* [Exercise goal] Copies of all lines that contain "Viewport" are needed; take them from the data below.

Records excerpted from a collection:
______
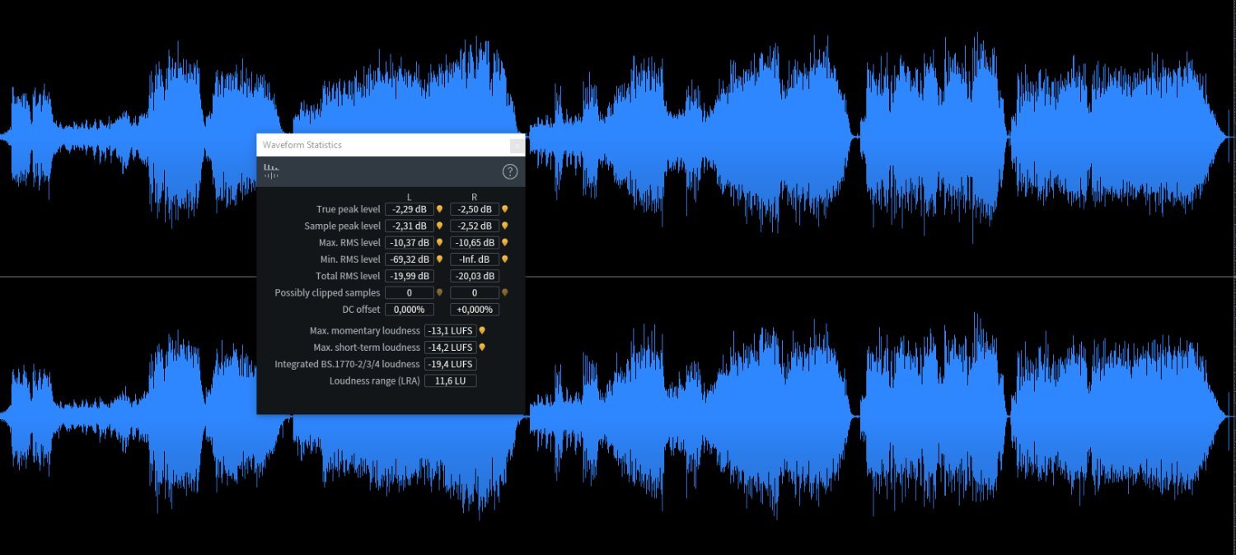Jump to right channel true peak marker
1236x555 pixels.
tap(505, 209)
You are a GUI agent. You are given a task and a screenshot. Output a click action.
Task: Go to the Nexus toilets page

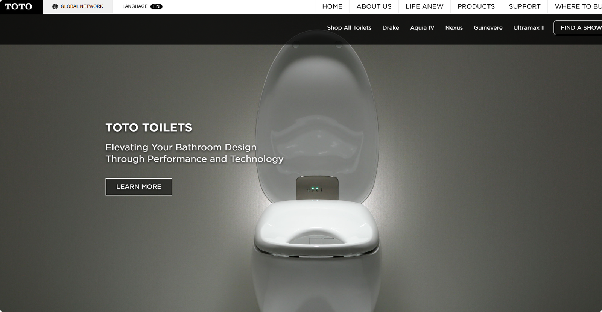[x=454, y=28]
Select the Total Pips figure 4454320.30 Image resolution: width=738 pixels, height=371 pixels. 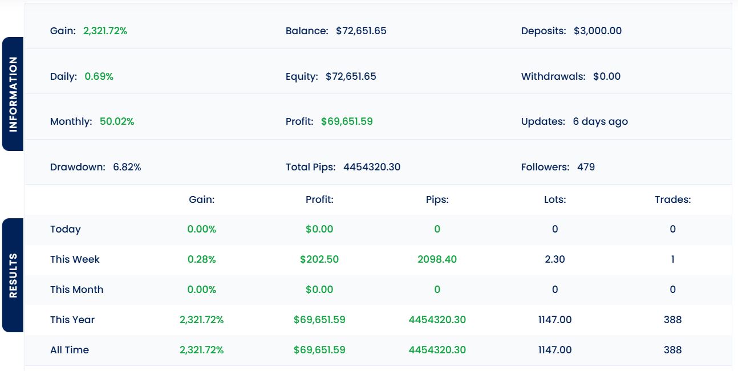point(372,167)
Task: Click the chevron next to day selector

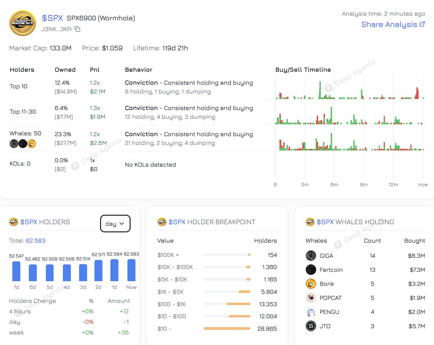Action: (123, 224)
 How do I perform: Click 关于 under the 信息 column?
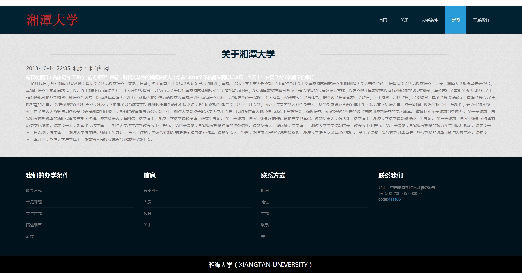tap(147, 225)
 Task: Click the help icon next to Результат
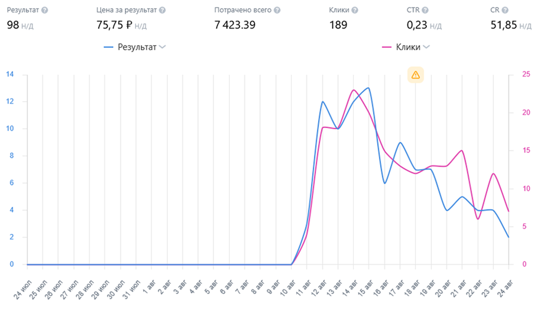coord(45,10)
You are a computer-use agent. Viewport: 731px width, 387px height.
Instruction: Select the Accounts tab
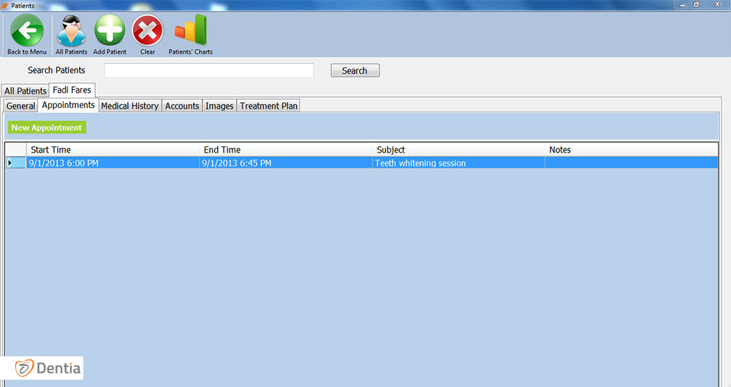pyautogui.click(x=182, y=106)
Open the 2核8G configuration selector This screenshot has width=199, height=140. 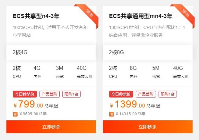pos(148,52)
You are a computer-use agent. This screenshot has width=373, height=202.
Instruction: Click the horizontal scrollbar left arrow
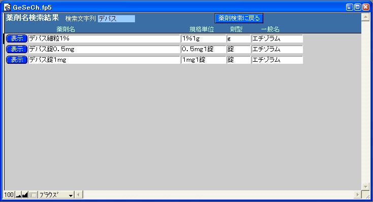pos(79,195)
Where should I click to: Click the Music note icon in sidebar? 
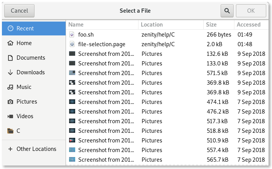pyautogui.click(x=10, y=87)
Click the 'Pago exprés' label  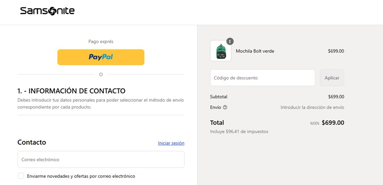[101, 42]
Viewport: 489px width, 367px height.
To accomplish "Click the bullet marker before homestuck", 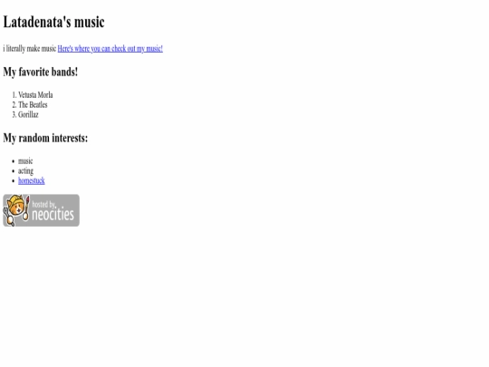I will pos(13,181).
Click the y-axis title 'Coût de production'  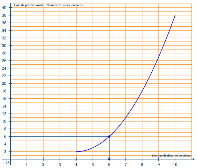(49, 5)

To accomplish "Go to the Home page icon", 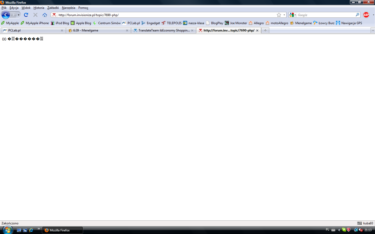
______
* [Response to this exercise]
You are a computer-use agent. Viewport: 731px width, 387px height.
Viewport: 489px width, 367px height.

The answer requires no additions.